That mindset was spun into a bestseller by Mr. Grove. 

Harvard professor Clayton Christensen calls this competitive mastery “disruptive innovation,” and it can be seen in its full glory when we behold such “here today, gone tomorrow” stories as Uber (hot yesterday, now having its lunch eaten by Lyft) and Blockbuster (which crumbled under the weight of now dominant Netflix).

Similarly, HP and Oracle thought they had cornered the market on “enterprise” business; today a not-so-little “startup” called Amazon Web Services is gobbling up business of small and large companies alike. Desktop-based Microsoft finally woke up, and now it too is a player in the cloud. What’s next?

So, as you think about your business, which one are you? Are you Nike – comfortable, not worried, not feeling a need to look deep and hard at trends in your marketplace? Or are you like Andy Grove – paranoid – always on the lookout for an upstart competitor?

As we start 2018, here are three ways to make sure you maintain your paranoia, in a bid to be a disruptive innovator: 

  • Get close to the numbers in your CATEGORY. Note I said category -- not your business. You probably know all about your internal numbers. Instead of focusing on your own revenues, you should be looking at the marketplace and overall category. Maybe your category is expanding, so you might be increasing revenue, but still losing share. While this can work in the short term, it will ultimately benefit the company that is gaining share – putting them, and only them, in the catbird seat.
  • Look hard at negative trends within your company. Do you understand WHY a segment of your business may be on the decline? I’ve seen companies repeatedly explain away negative trends because they are mixed in with an overall satisfactory, if not excellent, trend. Dig deep. Ask questions. UNDERSTAND what’s going on. That weakness in a particular product or service line could be a sign of an encroaching competitor, or an indicator of your customers switching to a newer, more innovative offering. It’s easy to find out why – just look at the trends, and ask some hard questions.
  • Look at the EDGES for innovation. In most businesses, the innovation seldom comes from the current leaders. Even in the most mundane of industries – mouthwash – a new “bathtub” company startup built a multi-hundred-million-dollar business and sold it to a leading company by focusing on using their product before brushing, instead of after, like everyone else. That small distinction ended up making the founders rich. The market leaders ignored their little startup by ridiculing them, of course until it was too late. Then they bought the company for a huge amount of money.

Asking the three questions above, and digging into the key trends, should be part of a disciplined annual planning process.

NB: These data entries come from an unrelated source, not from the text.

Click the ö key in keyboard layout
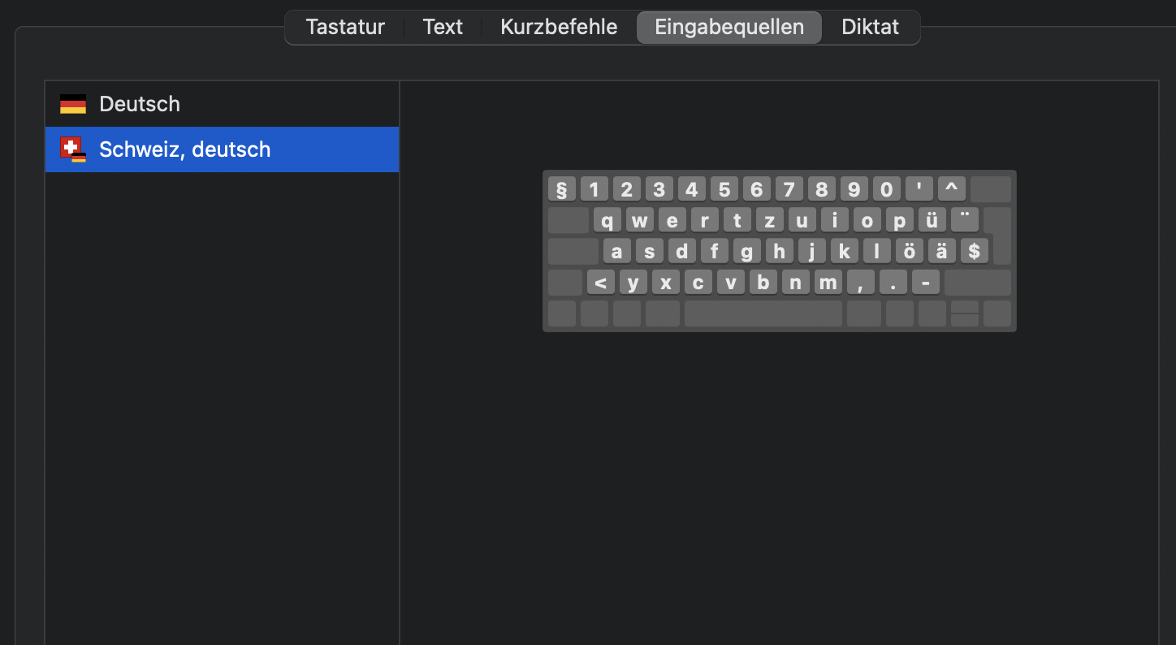The height and width of the screenshot is (645, 1176). coord(909,251)
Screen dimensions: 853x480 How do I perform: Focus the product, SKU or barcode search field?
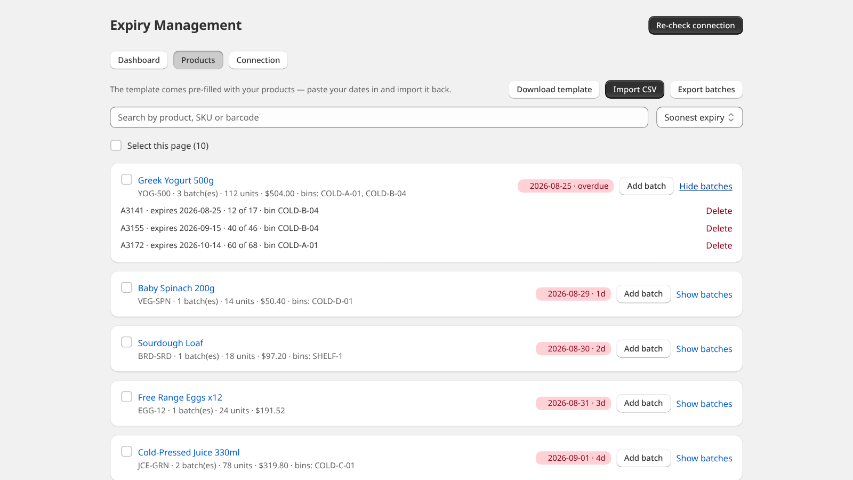379,117
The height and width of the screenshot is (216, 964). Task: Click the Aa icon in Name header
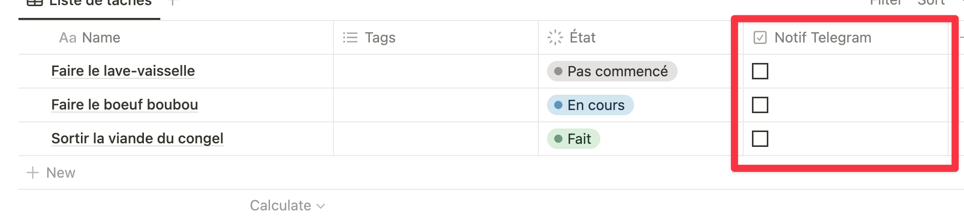tap(68, 38)
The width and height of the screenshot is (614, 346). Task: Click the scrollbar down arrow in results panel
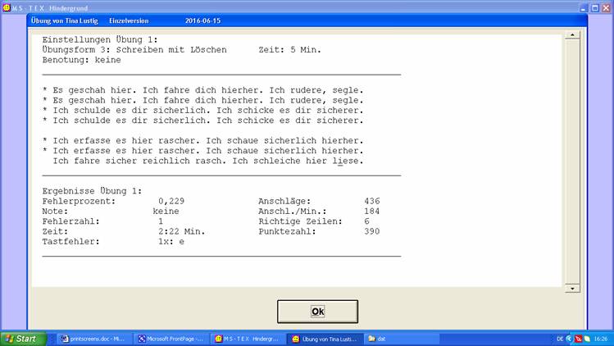coord(571,289)
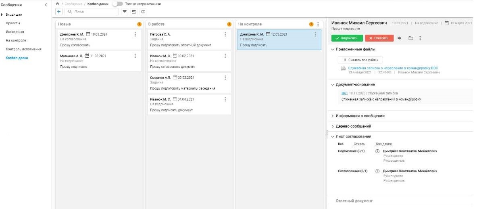Click the calendar icon in the top toolbar

pyautogui.click(x=134, y=12)
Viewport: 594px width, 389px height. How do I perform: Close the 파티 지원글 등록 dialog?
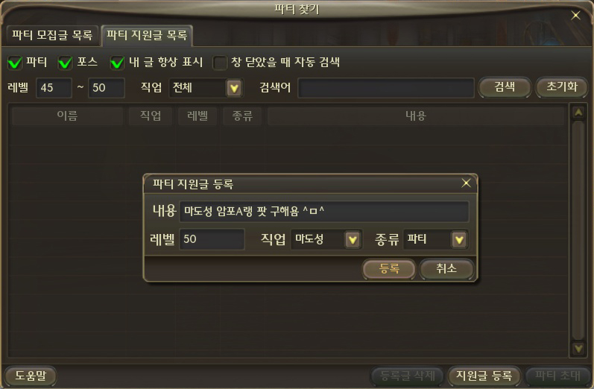click(x=466, y=183)
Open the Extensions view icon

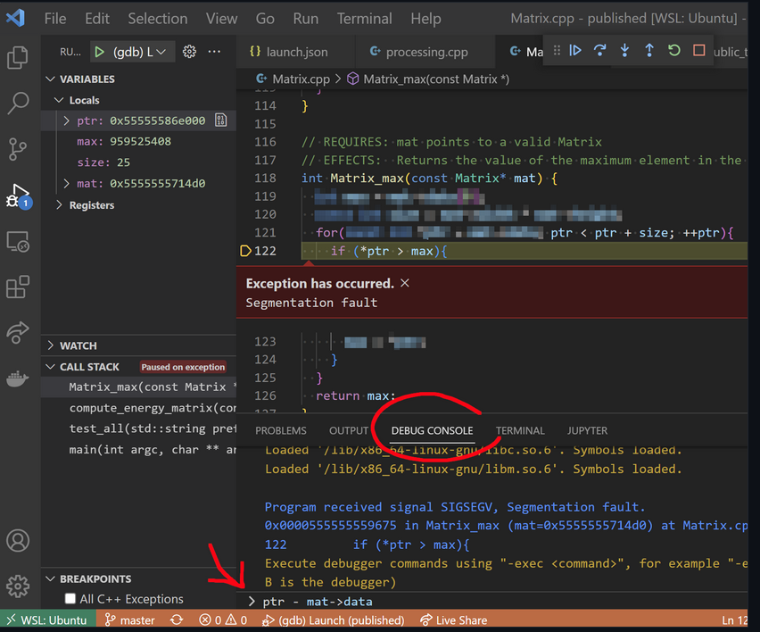(x=18, y=287)
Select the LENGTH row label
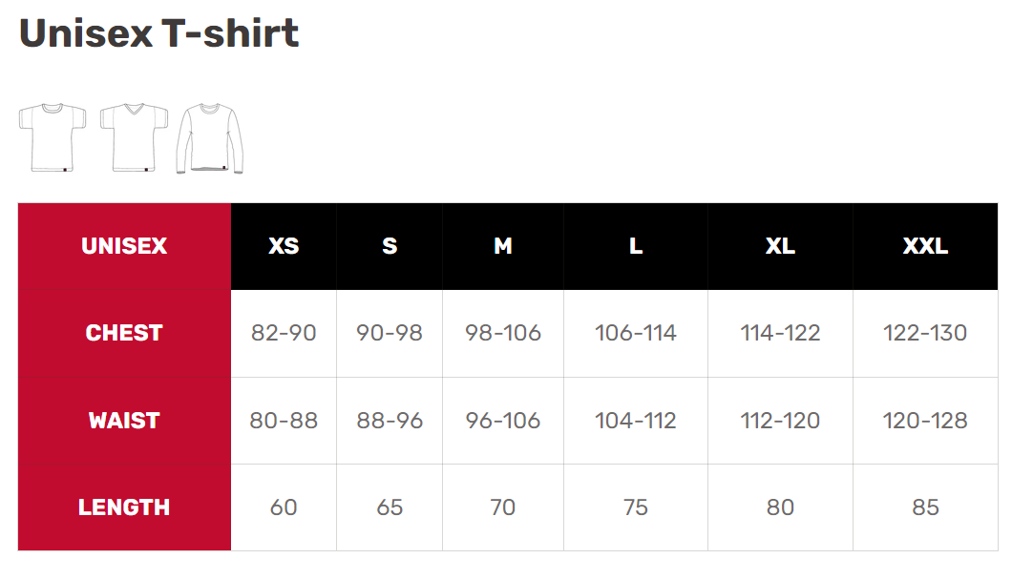This screenshot has width=1033, height=579. [124, 507]
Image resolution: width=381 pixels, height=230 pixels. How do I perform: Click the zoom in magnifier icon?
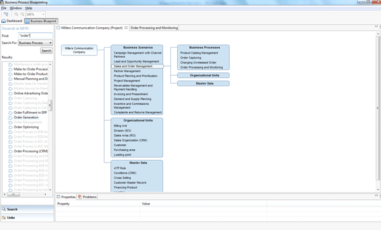(x=16, y=15)
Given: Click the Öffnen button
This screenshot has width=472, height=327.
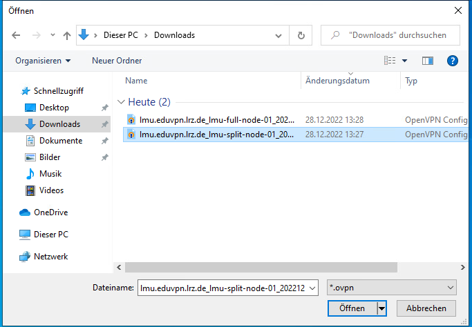Looking at the screenshot, I should tap(352, 308).
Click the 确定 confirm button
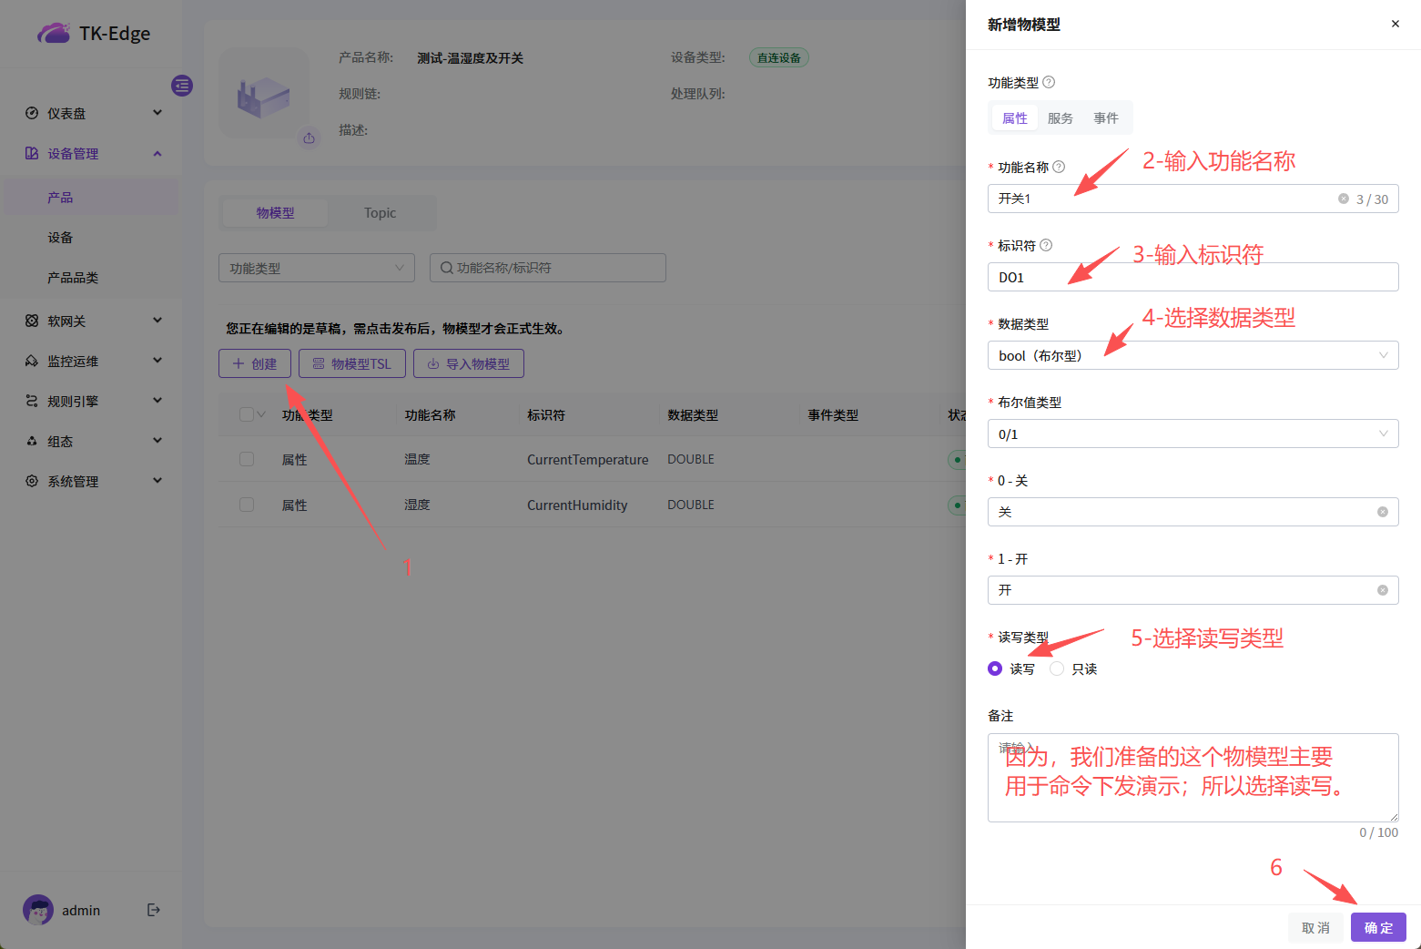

This goes way beyond setting budget targets for next year, or allocating capital – all important activities. It means stepping back with some simple data -- thinking carefully about how your business is positioned and what is going on in the category -- that you can use to accelerate growth, or to address an emerging threat. 

You, as the CEO, own this responsibility. Hopefully, you did this last year as part of 2018 planning, but if not, it’s never too late. If you are busy, get someone to help you who can stand back from the day-to-day issues, and take a simple, fact-based look at what’s happening in your category. You’ll be glad you did. Getting ahead means growth, more profits, and a better place to work. Getting behind simply is not an option.